◆ What is needed:
What do the lines say, reproduced word for word, from the first of the entries below through the line bearing "Materialien (193, 611)"?

- - - - - - -

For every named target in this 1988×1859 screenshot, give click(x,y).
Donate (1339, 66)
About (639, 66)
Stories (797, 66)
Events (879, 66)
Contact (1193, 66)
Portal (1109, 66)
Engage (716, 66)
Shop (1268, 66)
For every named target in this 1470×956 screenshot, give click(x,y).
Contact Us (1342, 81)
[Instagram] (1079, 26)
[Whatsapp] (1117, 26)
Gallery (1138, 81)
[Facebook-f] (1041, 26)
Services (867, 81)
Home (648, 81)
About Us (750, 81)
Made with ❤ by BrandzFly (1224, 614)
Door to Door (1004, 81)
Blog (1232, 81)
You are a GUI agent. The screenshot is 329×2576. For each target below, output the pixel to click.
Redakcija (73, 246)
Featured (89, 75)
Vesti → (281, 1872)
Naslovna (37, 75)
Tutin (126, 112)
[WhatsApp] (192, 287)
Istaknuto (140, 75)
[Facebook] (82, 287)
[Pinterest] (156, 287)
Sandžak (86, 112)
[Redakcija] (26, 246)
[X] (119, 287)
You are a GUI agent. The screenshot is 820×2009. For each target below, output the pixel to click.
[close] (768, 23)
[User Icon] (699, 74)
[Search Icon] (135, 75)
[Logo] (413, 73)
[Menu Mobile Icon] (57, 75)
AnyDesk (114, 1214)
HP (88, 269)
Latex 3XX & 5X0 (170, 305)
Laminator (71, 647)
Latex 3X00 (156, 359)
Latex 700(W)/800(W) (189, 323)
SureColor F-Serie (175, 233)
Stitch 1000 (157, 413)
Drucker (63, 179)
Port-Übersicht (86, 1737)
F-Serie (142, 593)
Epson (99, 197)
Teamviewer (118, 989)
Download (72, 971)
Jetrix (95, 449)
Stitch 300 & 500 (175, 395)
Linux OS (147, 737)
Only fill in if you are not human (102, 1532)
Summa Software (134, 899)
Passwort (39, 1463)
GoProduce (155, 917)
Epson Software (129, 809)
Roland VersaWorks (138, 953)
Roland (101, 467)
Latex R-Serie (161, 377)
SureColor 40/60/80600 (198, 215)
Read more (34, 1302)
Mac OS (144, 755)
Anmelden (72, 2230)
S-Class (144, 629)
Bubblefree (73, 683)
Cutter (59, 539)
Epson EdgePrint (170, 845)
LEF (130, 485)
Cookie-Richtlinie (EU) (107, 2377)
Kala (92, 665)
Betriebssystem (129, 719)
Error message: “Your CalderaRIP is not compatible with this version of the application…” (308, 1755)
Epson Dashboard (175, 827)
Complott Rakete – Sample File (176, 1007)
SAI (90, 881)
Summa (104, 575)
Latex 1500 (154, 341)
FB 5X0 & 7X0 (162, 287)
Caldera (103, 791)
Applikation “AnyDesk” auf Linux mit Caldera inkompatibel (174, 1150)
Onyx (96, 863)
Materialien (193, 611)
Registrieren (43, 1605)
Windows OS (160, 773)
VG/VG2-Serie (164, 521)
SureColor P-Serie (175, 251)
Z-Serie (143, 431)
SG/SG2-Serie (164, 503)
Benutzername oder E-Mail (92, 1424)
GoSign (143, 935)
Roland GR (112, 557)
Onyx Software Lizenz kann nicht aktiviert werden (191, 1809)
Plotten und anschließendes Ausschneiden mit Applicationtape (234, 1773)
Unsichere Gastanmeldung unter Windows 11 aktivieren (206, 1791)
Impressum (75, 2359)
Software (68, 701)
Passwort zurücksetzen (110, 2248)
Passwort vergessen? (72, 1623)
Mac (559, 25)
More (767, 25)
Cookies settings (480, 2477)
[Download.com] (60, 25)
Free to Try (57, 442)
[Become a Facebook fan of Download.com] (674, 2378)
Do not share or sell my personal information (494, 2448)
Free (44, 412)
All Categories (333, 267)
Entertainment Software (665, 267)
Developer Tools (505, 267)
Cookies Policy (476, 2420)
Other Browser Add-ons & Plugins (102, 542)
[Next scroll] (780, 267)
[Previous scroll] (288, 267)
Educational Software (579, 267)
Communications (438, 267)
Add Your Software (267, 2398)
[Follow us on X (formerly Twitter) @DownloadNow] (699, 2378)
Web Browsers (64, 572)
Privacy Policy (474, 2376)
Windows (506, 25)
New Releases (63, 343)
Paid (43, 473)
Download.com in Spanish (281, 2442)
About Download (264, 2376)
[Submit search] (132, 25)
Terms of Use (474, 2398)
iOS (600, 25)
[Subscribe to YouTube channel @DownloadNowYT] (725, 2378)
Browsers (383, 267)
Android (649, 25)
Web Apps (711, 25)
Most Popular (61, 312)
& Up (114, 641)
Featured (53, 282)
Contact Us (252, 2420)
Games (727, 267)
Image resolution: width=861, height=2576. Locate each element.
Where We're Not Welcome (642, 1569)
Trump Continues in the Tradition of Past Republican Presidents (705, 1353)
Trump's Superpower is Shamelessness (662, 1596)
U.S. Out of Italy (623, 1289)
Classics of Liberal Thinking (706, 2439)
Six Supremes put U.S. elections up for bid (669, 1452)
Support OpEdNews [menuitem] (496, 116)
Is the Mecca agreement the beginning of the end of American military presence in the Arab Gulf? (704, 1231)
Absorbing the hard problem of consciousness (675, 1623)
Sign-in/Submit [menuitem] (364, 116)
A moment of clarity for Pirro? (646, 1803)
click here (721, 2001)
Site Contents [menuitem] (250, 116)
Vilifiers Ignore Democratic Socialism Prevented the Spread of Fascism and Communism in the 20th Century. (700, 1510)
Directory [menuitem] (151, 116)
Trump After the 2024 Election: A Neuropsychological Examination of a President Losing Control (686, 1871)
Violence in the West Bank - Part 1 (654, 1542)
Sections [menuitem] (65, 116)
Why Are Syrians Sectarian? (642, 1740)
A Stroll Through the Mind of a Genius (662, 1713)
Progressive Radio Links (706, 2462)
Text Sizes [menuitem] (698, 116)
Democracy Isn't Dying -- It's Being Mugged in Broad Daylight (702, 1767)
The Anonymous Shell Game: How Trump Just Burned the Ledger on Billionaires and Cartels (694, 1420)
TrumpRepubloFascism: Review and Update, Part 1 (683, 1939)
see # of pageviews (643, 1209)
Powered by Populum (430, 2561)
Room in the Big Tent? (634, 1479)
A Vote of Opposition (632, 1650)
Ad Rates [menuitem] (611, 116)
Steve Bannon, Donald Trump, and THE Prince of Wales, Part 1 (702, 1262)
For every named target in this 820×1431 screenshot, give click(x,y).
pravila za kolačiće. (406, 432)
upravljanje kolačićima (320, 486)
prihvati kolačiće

- - - - - - -

◆ Exercise response:
For every named target in this 1988×1859 screenshot, give click(x,y).
Donate (1339, 66)
About (639, 66)
Stories (797, 66)
Events (879, 66)
Contact (1193, 66)
Portal (1109, 66)
Engage (716, 66)
Shop (1268, 66)
For every named target in this 1470×956 screenshot, give click(x,y).
Contact Us (1342, 81)
[Instagram] (1079, 26)
[Whatsapp] (1117, 26)
Gallery (1138, 81)
[Facebook-f] (1041, 26)
Services (867, 81)
Home (648, 81)
About Us (750, 81)
Made with ❤ by BrandzFly (1224, 614)
Door to Door (1004, 81)
Blog (1232, 81)
You are a GUI agent. The screenshot is 329×2576. For each target below, output the pixel to click.
Redakcija (73, 246)
Featured (89, 75)
Vesti → (281, 1872)
Naslovna (37, 75)
Tutin (126, 112)
[WhatsApp] (192, 287)
Istaknuto (140, 75)
[Facebook] (82, 287)
[Pinterest] (156, 287)
Sandžak (86, 112)
[Redakcija] (26, 246)
[X] (119, 287)
You are a GUI agent. The screenshot is 820×2009. For each target below, output the pixel to click.
[close] (768, 23)
[User Icon] (699, 74)
[Search Icon] (135, 75)
[Logo] (413, 73)
[Menu Mobile Icon] (57, 75)
AnyDesk (114, 1214)
HP (88, 269)
Latex 3XX & 5X0 (170, 305)
Laminator (71, 647)
Latex 3X00 (156, 359)
Latex 700(W)/800(W) (189, 323)
SureColor F-Serie (175, 233)
Stitch 1000 (157, 413)
Drucker (63, 179)
Port-Übersicht (86, 1737)
F-Serie (142, 593)
Epson (99, 197)
Teamviewer (118, 989)
Download (72, 971)
Jetrix (95, 449)
Stitch 300 & 500 (175, 395)
Linux OS (147, 737)
Only fill in if you are not human (102, 1532)
Summa Software (134, 899)
Passwort (39, 1463)
GoProduce (155, 917)
Epson Software (129, 809)
Roland VersaWorks (138, 953)
Roland (101, 467)
Latex R-Serie (161, 377)
SureColor 40/60/80600 (198, 215)
Read more (34, 1302)
Mac OS (144, 755)
Anmelden (72, 2230)
S-Class (144, 629)
Bubblefree (73, 683)
Cutter (59, 539)
Epson EdgePrint (170, 845)
LEF (130, 485)
Cookie-Richtlinie (EU) (107, 2377)
Kala (92, 665)
Betriebssystem (129, 719)
Error message: “Your CalderaRIP is not compatible with this version of the application…” (308, 1755)
Epson Dashboard (175, 827)
Complott Rakete – Sample File (176, 1007)
SAI (90, 881)
Summa (104, 575)
Latex 1500 (154, 341)
FB 5X0 & 7X0 (162, 287)
Caldera (103, 791)
Applikation “AnyDesk” auf Linux mit Caldera inkompatibel (174, 1150)
Onyx (96, 863)
Materialien (193, 611)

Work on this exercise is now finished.